# Tacoma, I Have Your Answer About Porn...



## thatbpguy (Dec 24, 2012)

In a different thread you alluded to the fact that the vast majority of men watch internet porn. Although I disagreed, I didn't really know as I don't and really don;t keep track of all that crap. So here is what I found out:

Age Group- % of men who watch porn:

18-24/13.6%
25-34/19.9%
35-44/25.5%
45-54/20.67%
55+/20.32%

Here is the link: Internet Pornography Statistics - TopTenREVIEWS (not a porn site, just a statistical site about porn)

So it seems the vast majority on young men do not watch porn. Not that I was trying to prove you wrong as I really didn't know myself.


----------



## Shoto1984 (Apr 11, 2009)

Its another one of those topics that is impossible to poll for. Most are not going to answer honestly.


----------



## thatbpguy (Dec 24, 2012)

Shoto1984 said:


> Its another one of those topics that is impossible to poll for. Most are not going to answer honestly.


Probably true but I don't know how they gather their data.


----------



## richie33 (Jul 20, 2012)

Look up the women stats.See what you find.
_Posted via Mobile Device_


----------



## Kobo (May 13, 2010)

Interesting that the lowest % is the group of that's interacting with women that are the sl... Uh let me just stop. With those low numbers it looks like women have nothing to worry about. Good job.


----------



## thatbpguy (Dec 24, 2012)

richie33 said:


> Look up the women stats.See what you find.
> _Posted via Mobile Device_


Interesting CNN article: Do women like porn as much as men? – The Chart - CNN.com Blogs


----------



## richie33 (Jul 20, 2012)

Good article. Last paragraph stated a researcher couldn't find a 20 year old that didn't view porn.
_Posted via Mobile Device_


----------



## ocotillo (Oct 17, 2011)

I think you (thatbpguy) and Tacoma are talking about two different things. --Incidental vs. Chronic porn use.


----------



## thatbpguy (Dec 24, 2012)

ocotillo said:


> I think you (thatbpguy) and Tacoma are talking about two different things. --Incidental vs. Chronic porn use.


Maybe.

I was thinking of people who watch porn frequently.


----------



## Chris Taylor (Jul 22, 2010)

Men who lie about not using porn:

18-24/86.4%
25-34/80.1%
35-44/74.5%
45-54/79.33%
55+/79.68%

JK


----------



## JCD (Sep 2, 2012)

thatbpguy said:


> In a different thread you alluded to the fact that the vast majority of men watch internet porn. Although I disagreed, I didn't really know as I don't and really don;t keep track of all that crap. So here is what I found out:
> 
> Age Group- % of men who watch porn:
> 
> ...


This is one of the cases where people use statistics in incorrect ways.
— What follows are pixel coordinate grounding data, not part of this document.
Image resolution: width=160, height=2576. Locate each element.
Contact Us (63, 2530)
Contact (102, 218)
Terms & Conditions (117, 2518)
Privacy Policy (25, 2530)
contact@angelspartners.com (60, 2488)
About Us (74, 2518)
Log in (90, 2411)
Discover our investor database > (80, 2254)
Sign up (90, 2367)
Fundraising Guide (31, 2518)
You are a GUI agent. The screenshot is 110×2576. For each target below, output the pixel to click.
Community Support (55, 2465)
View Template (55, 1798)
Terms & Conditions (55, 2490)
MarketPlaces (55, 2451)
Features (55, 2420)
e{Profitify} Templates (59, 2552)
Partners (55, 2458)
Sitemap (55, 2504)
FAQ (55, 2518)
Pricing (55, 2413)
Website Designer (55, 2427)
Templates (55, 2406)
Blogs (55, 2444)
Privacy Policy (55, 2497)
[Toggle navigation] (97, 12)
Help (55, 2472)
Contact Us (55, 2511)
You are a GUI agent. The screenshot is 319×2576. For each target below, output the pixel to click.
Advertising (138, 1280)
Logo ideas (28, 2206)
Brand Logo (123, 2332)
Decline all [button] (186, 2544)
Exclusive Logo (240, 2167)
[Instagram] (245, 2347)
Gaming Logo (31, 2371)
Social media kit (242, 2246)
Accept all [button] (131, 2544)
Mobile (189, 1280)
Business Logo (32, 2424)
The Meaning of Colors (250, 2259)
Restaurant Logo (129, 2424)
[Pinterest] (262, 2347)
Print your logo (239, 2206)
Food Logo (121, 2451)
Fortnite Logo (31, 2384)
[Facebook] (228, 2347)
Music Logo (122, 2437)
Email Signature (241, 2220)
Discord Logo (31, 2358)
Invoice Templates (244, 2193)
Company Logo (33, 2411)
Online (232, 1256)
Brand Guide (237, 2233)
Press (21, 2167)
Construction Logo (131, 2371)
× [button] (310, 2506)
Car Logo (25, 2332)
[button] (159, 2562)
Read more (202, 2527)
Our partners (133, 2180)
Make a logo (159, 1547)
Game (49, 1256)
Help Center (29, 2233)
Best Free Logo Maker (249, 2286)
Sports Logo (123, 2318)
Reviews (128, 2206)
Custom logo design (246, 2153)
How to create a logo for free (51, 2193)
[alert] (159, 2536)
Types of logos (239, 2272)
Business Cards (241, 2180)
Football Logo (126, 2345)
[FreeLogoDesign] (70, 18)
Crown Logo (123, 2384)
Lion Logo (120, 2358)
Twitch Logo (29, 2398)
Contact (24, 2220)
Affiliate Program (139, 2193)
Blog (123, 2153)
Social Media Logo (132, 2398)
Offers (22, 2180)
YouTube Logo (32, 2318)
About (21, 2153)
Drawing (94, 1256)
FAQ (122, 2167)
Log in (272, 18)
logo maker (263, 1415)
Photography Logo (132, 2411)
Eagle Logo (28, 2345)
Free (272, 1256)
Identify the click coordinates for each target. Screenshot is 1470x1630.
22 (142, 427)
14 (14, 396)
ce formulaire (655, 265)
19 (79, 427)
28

I can't access the report without getting a software bundle I don't want. However, this is a poll about the age breakdown of who is trolling the internet sites, not who engages in how much. (I am holding my tongue to avoid getting banned)


What do I mean, for those who don't understand statistics.

I have a theater. One hundred men enter my theater. I get the exact same breakdown as the above statistics. Thirteen of the guys is 18-24. The rest follow the same breakdown.

All this tells me is what the age of the guys who comes into the theater is.

It does *NOT* tell me a damned thing about how many men 18-24 watches movies!

Additionally, all they can count is the number of noses who comes in. It doesn't discuss how many people don't self identify ages.


----------



## Suspecting (Jan 8, 2013)

I bet they only polled a few hundred people in the US. 7 billion people in the world...


----------



## Starstarfish (Apr 19, 2012)

Well - in some countries it's illegal (I think) so - your chance of getting people to answer honestly are probably nil. And in other countries you get into questions like "Does this count as porn?" You could even try and re-hash everyone's favorite "Is erotica porn?" debate.


----------



## HangingVine (Jul 1, 2013)

I wonder why how many men use porn has anything to do with the fact its a good thing or bad thing to do? Really look at how many people smoke cigarettes.Despite the very well known dangers.

I wouldn't say because so many do it ..is evidence its O.K for me to do .

Smoking Facts & Smoking Statistics


Just because there are large #'s who do it does not correlate to its not harmful to do.


----------



## Suspecting (Jan 8, 2013)

You can't really compare smoking to watching porn. The former is poison while the latter is entertainment.


----------